Il y a d’abord un constat. La production Apple TV+, exigeante, essaie de dévier le moins possible des faits historiques. L’essentiel de l’histoire racontée ici est un chassé croisé politique autour de Versailles où, puisque le roi serrurier n’a que peu d’intérêt pour la chose américaine, les protagoniste essaient de trouver les financements d’une révolution par le biais d’accord commerciaux ou grâce à l’appât du gain d’investisseurs privés.
Les faits d’armes du Marquis de Lafayette, nobliaux foufou, sont ici présentés par l’angle d’une jeunesse en quête d’aventure, et ses batailles ou ses blessures ramenées à des épiphénomènes qui le retiennent loin de la cour. L’histoire de nos manuels (l’inspiration de l’indépendance américaine sur la révolution française, le lien historique entre la France et les Etats-Unis…) est ainsi ramenée à la trivialité quotidienne de la finance et de l’oisiveté de la cour.
La trame de l’intrigue est, dès lors, assez mince, et c’est ce qui déroutera les amateurs de séries contemporaines. Point ici de ce mystère des poisons qui faisait le rebondissement du Versailles de Canal+, à peine un peu de sel amené par l’esprit libertin de Franklin, qui jouit de sa notoriété de physicien et d’américain auprès de ces dames. On ne s’ennuie jamais, mais il est sûr que pour les rebondissements et autres climax d’intensité… On repassera. Je comprends les critiques qui appuient leur démontage de la série sur cet angle.
Mais je n’ai pas envie de jeter, pour autant, ce Franklin avec l’eau du bain.
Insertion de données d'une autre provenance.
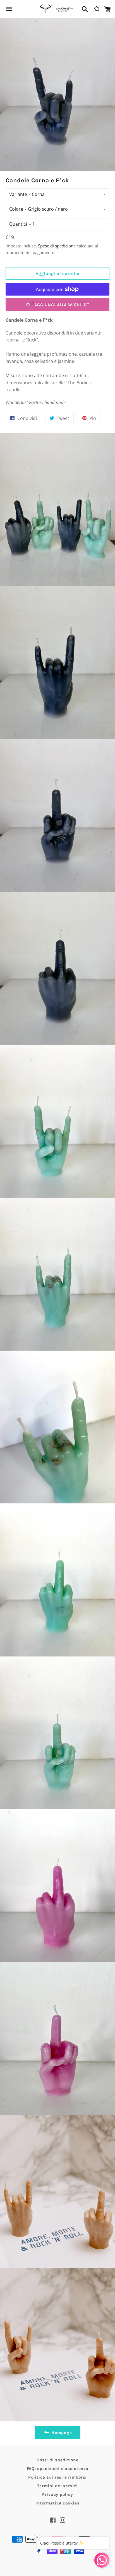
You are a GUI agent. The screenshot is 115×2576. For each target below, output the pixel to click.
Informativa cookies (57, 2503)
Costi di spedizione (57, 2459)
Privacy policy (57, 2494)
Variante (18, 194)
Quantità (18, 224)
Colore (16, 209)
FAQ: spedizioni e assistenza (57, 2468)
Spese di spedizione (57, 246)
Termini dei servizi (57, 2485)
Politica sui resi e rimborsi (57, 2477)
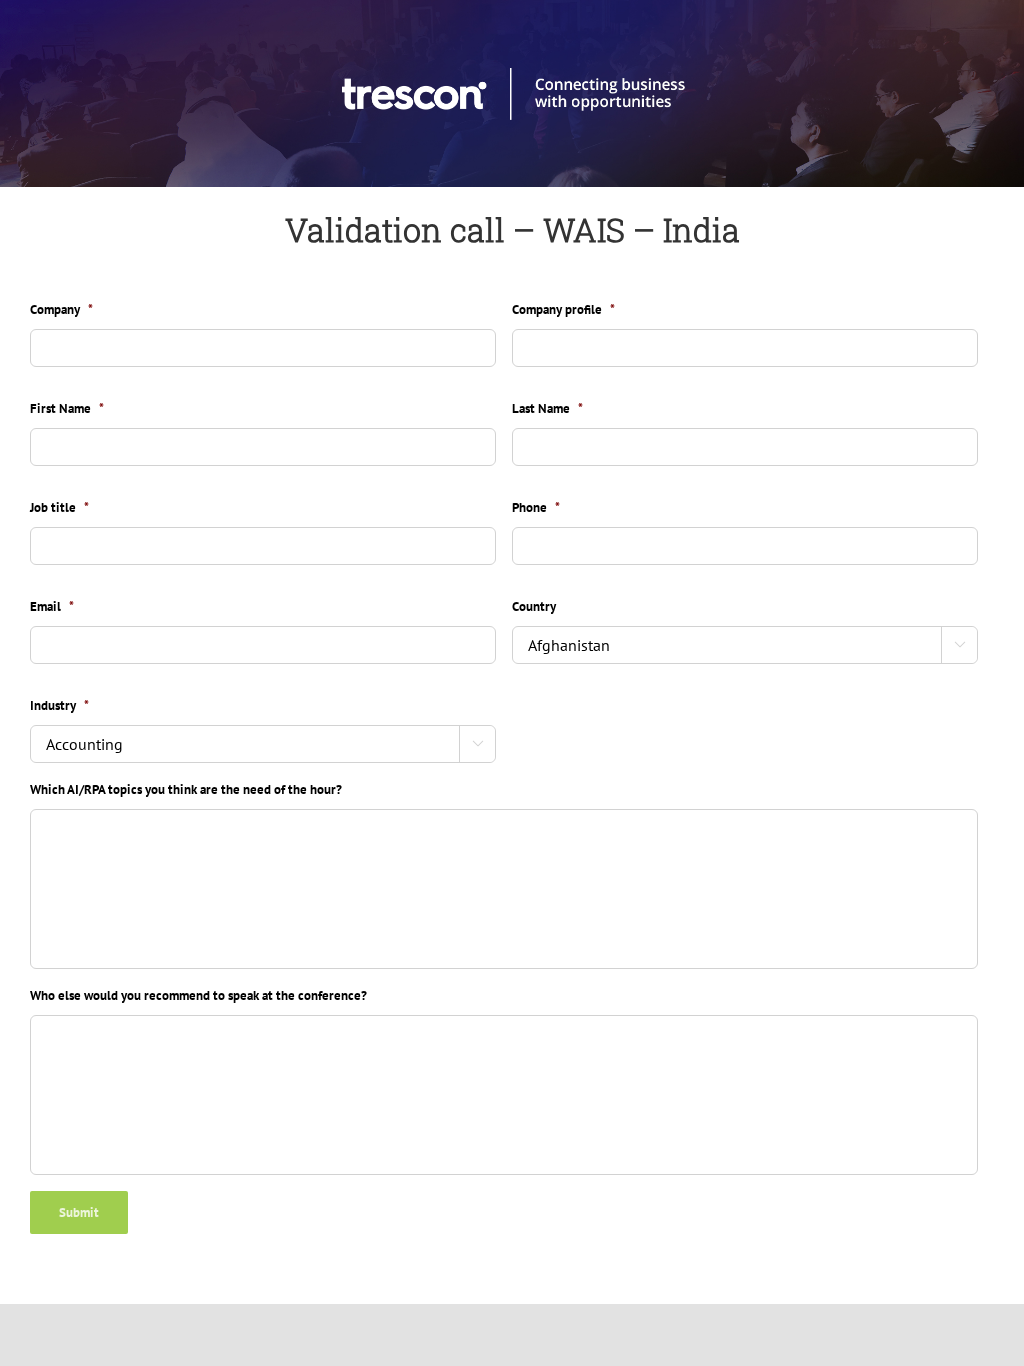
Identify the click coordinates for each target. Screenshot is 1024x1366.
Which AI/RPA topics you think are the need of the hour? (186, 790)
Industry (59, 706)
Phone (536, 508)
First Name (67, 409)
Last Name (547, 409)
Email (52, 607)
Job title (59, 508)
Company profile (563, 310)
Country (534, 607)
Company (61, 310)
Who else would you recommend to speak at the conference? (198, 996)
Car il s’agit typiquement une série qu’on déguste en couple, pelotonné l’un contre l’autre. Le genre de séries qui se complète par une discussion où on fait des recherches : « ah c’est qui ce Comte de Vergennes, en fait ? », « Elle existe, Madame de Brillon?, etc…. Une sorte de 3ème mi-temps pour le plaisir de l’Histoire. Et puis l’air de rien… le casting fait un boulot de dingos, Michael Douglas en tête.
A dire vrai, toute la série tient sur le jeu d’acteurs. Noah Jupe en petit fils de Franklin est parfait, Ludivine Sagnier est parfaite en courtisane mère de famille tiraillée entre les convenances et son affection pour l’homme politique américain. Quant à Thibault de Montalambert, en ministre des affaires étrangères de Louis XVI, il est parfait. Il a la prestance, le verbe et même la carrure de ne pas se faire étouffer à l’écran par un Douglas taillé pour le rôle (…ou un par un rôle écrit pour lui).
Alors oui, qui recherche du grand spectacle et de l’époustouflant ne sera ravi que par les décors et par les quelques intérieurs bourgeois de l’unité de lieu qui a guidé l’équipe de production. Pour autant, avec un jeu d’acteurs qui rapproche l’ensemble d’une fresque théâtrale, et avec un rythme vraiment pas lentissime, j’ai pris plus de plaisir aux 8 épisodes de Franklin qu’à l’ensemble de Versailles, seul référent récent avec lequel comparer une série en costumes située à l’époque de Cour.